__Dataset entries__
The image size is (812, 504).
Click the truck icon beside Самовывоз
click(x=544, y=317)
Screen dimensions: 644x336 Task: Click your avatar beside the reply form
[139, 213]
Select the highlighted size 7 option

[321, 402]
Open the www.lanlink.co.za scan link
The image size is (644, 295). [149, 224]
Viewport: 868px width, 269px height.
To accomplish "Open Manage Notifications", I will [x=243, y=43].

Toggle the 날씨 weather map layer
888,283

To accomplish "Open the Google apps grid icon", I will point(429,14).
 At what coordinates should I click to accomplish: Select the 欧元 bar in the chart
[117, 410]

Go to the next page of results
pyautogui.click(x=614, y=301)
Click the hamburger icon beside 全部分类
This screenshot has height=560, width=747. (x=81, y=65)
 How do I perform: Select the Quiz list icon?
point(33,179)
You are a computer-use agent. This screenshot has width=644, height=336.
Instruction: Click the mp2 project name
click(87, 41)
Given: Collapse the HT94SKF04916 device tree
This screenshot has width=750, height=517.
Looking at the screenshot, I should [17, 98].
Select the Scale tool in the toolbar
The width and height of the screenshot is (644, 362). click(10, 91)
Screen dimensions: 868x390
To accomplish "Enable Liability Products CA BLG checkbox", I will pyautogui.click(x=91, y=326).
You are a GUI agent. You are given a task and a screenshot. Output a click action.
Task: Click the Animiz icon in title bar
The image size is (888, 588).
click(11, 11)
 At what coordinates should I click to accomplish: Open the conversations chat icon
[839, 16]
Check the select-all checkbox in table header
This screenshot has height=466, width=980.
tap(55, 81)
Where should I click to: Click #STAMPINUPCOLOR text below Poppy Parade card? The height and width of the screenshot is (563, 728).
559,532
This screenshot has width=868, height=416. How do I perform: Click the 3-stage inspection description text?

__What to produce__
From the entries above, return exactly the line containing "At what coordinates should I click to accomplish: Select", the line containing "Screen dimensions: 868x390", and all lines between, and nothing else.

__The completed task__
 At what coordinates should I click to accomplish: Select the 欧元 bar in the chart
[117, 410]

Go to the next page of results
pyautogui.click(x=614, y=301)
Click the hamburger icon beside 全部分类
This screenshot has height=560, width=747. (x=81, y=65)
 How do I perform: Select the Quiz list icon?
point(33,179)
You are a computer-use agent. This screenshot has width=644, height=336.
Instruction: Click the mp2 project name
click(87, 41)
Given: Collapse the HT94SKF04916 device tree
This screenshot has width=750, height=517.
Looking at the screenshot, I should [17, 98].
Select the Scale tool in the toolbar
The width and height of the screenshot is (644, 362). click(10, 91)
Screen dimensions: 868x390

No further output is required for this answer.